Fear is an emotion, and is learned, or perhaps born out of an evolutionary means for survival. The sutras tell us that fear is rooted in ignorance. To improve our powers of observation, and face ourselves and the world in its truest context, our ignorance is laid bare and suddenly we don’t feel so scared any more.
Even though I carry this knowledge with me, fear tends to uproot me despite all the work I have done in the past. When I walked out of the Penndot office with all of my car’s paperwork in order, I felt accomplished and satisfied that I could now drive my out-of-state vehicle without fear of getting reprimanded by the government. My feeling of fearlessness was deflated when I realized that nothing in my physical world had changed, except that I had a different license plate on my car. My fear was invented entirely by my own mind.
When I reflected on this instance of fear, I applied some principles of self-reflection to the situation. I was afraid of getting pulled over, and having my California paperwork laid bare before the law. I feared vulnerability in the face of a uniform and a badge. Growing up I was drilled to recognize signs of implied authority and fear negative consequences from actions that become exposed to the authority. I was taught to have a “rational fear” of disobeying the laws dictated by the government, because the negative consequences could limit my survivability.
As a free thinking human being, I could deny the authority of the government, and accept the consequences as they come. I could also see the merit in the system of laws and willingly comply with them. For a couple of years leading up to this, I couldn’t make up my mind between the two, and floated along with a little bit of fear and a tiny fist raised, as I lawlessly drive my out-of-state Honda Accord. For whatever reason, I couldn’t shake that fear in the back of my mind, it was firmly planted and remained even when I was not aware of its insidious presence.
Scientifically, we roughly understand the consequences of sustaining fear in the mind and body.
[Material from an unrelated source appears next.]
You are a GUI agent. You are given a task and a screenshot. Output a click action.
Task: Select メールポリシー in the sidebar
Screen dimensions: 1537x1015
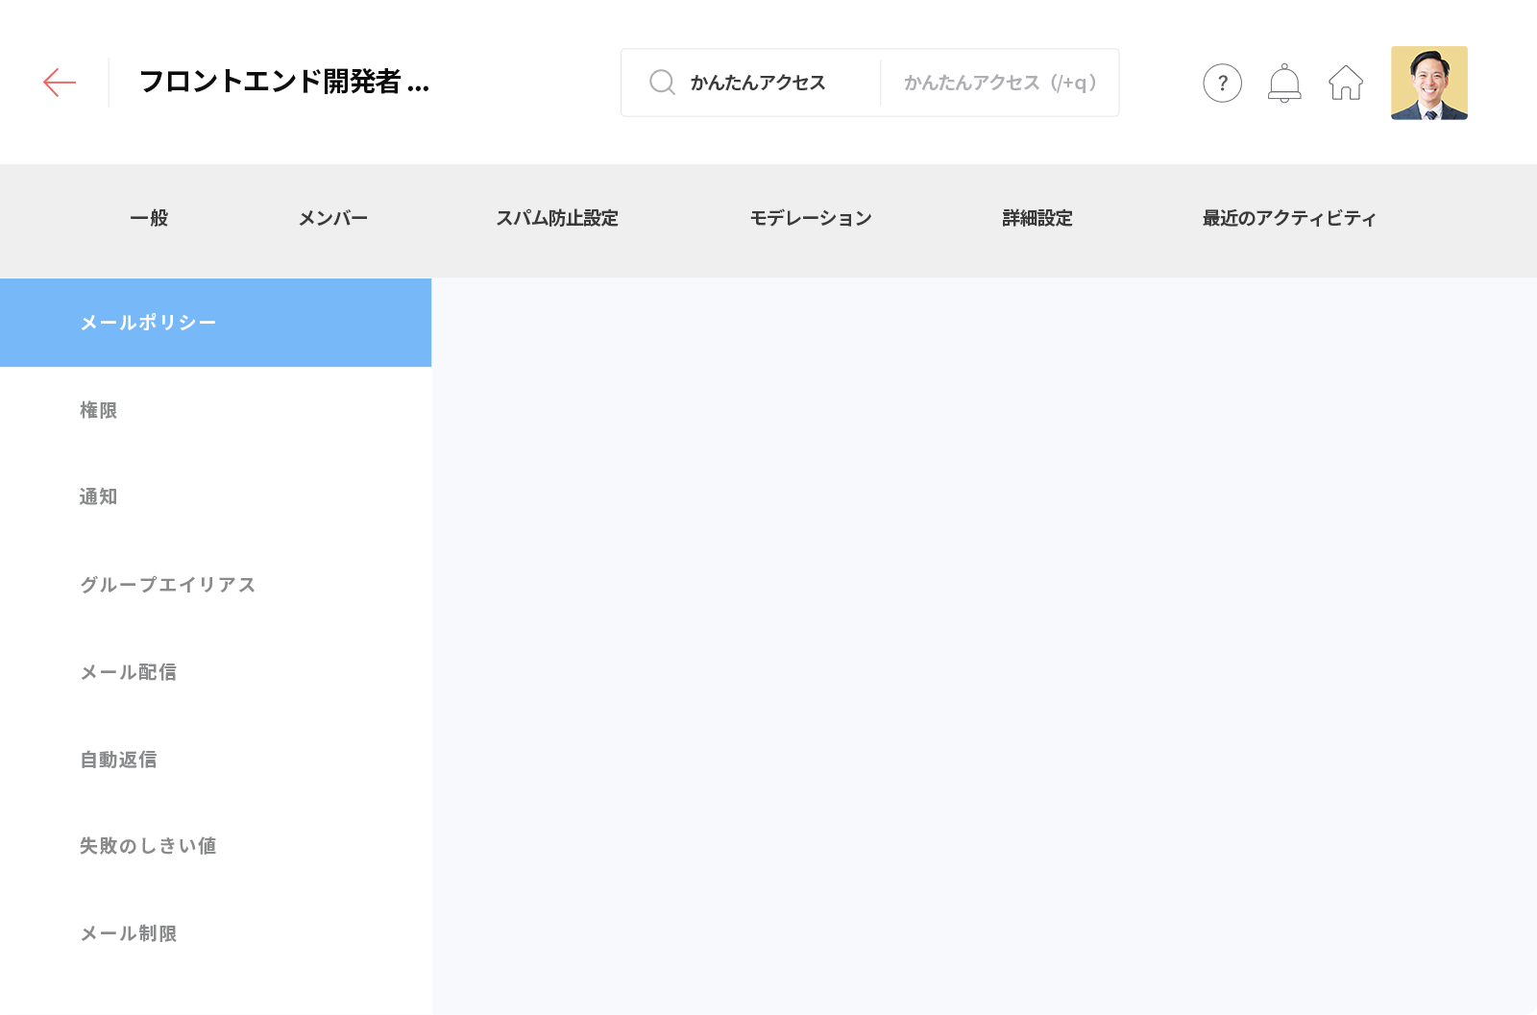[x=148, y=323]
It keeps us in a box. Our bodies produce stress hormones that stunt growth and inhibit optimum digestion and sleep. It limits our body’s movement by restricting the allowance of motion in our nervous system.
Eventually I just wanted to be rid of my fear of the government, to allow myself freedom from fear. I worked to eliminate my fear of getting pulled over, but grew weary of the constant effort, which could have been put to use battling other fears instead. Eventually I concluded that I could sacrifice my freedom as an unrecorded out-of-state driver and gain freedom from my fear of roaming without the right papers. Not only that, I was able to register for a library card.
In the future, I hope to work on embracing my fears as a part of life. That requires vulnerability and a lot of self-acceptance, but I am confident that the rewards will outweigh the effort.